Rachel Baiman will perform at Woodman's Listening Room on June 9 in support of her new album, Common Nation of Sorrow.
Review for Rachel Baiman:
The official music video for acclaimed singer, songwriter and multi-instrumentalist Rachel Baiman’s “Old Songs Never Die” is now out. Of the video, Baiman shares, “A simple song about my love for old time and bluegrass music, and other songs that have survived the centuries. I grew up playing traditional music and I love the communal nature of it. There’s a whole cannon of music that belongs to nobody, it’s the property of the community and it can’t be bought and sold, its value is both infinite and non-existent. We were imagining for this video that I was welcoming somebody into my personal Museum of Old Songs and showing them around. The black and white footage are the various exhibits one might find in this memory museum.”
“Old Songs Never Die” is from Baiman’s acclaimed new album, Common Nation of Sorrow, which was released last month via Signature Sounds. Produced by Baiman, mixed by Tucker Martine (Neko Case, The Decemberists, First Aid Kit) and recorded at The Tractor Shed outside of Nashville, the album offers an assessment of the country’s current state, telling stories of American capitalism as well as the individual and communal devastation it manifests.
Full details of her tour can be found at www.rachelbaiman.com/tour.
In addition to Baiman, Common Nation of Sorrow also features Riley Calcagno (acoustic guitar, banjo), Miles Miller (drums - Sturgill Simpson, Tyler Childers), Josh Oliver (acoustic guitar, electric guitar- Watchhouse), Ashleigh Caudill (bass), Adam Chaffins (bass), Anthony De Costa (acoustic guitar, electric guitar), Lauren Horbal (drums), and Tristan Scroggins (mandolin), and was recorded by GRAMMY Award-winning engineer Sean Sullivan, known for his work with Sturgill Simpson and Tyler Childers.
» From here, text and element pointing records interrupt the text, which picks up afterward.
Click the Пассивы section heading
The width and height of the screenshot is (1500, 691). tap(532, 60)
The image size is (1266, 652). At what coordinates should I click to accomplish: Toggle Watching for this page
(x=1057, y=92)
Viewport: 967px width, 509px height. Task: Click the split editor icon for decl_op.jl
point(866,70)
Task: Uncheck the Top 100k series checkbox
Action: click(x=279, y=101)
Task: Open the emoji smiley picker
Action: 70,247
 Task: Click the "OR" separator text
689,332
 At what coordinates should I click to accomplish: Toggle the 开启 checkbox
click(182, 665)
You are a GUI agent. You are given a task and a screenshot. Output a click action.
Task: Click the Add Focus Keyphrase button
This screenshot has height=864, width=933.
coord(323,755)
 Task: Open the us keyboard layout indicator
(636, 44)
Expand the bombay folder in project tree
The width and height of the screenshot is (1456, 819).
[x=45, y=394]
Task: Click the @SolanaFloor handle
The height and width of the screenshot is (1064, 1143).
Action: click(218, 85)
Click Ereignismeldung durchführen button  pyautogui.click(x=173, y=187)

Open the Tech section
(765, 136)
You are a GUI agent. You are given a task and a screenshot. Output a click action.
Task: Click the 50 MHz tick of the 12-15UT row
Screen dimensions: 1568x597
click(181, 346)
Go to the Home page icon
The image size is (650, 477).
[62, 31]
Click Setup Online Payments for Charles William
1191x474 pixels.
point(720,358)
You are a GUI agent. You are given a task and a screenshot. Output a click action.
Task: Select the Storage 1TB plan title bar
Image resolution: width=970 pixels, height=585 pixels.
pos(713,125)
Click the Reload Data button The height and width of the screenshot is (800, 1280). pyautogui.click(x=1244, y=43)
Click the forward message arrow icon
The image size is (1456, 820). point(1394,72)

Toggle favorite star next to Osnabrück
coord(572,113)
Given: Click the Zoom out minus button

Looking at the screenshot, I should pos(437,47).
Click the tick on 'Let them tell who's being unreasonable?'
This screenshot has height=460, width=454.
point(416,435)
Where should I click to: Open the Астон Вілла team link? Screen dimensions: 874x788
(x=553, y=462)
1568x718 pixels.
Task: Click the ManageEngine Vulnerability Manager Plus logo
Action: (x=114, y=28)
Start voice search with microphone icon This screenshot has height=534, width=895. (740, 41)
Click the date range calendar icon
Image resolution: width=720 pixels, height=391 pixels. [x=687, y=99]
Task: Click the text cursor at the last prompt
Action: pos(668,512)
Raised in Chicago, Baiman moved to Nashville at age 18 with the dream of becoming a professional fiddle player, before falling in love with songwriting. In the years since, she’s released two acclaimed full-length records—2021’s Cycles and her 2017 debut, Shame, of which NPR Music praised, “wry truth-telling…a jaunty banjo figure bobs above a strolling folk-rock groove and sets a playful tone, while her lyrics, delivered with reedy, willful nonchalance, critique the merging of religious, moral and political influence.” Additionally, Vice’s Noisey declared, “Shame will have you flipping authority off one song at a time.” In addition to her own releases, Baiman continues to work as a musician in a variety of forms, with credits including session and live side-person work for Kacey Musgraves, Amy Ray, Kevin Morby, Kelsey Waldon and Molly Tuttle among many others.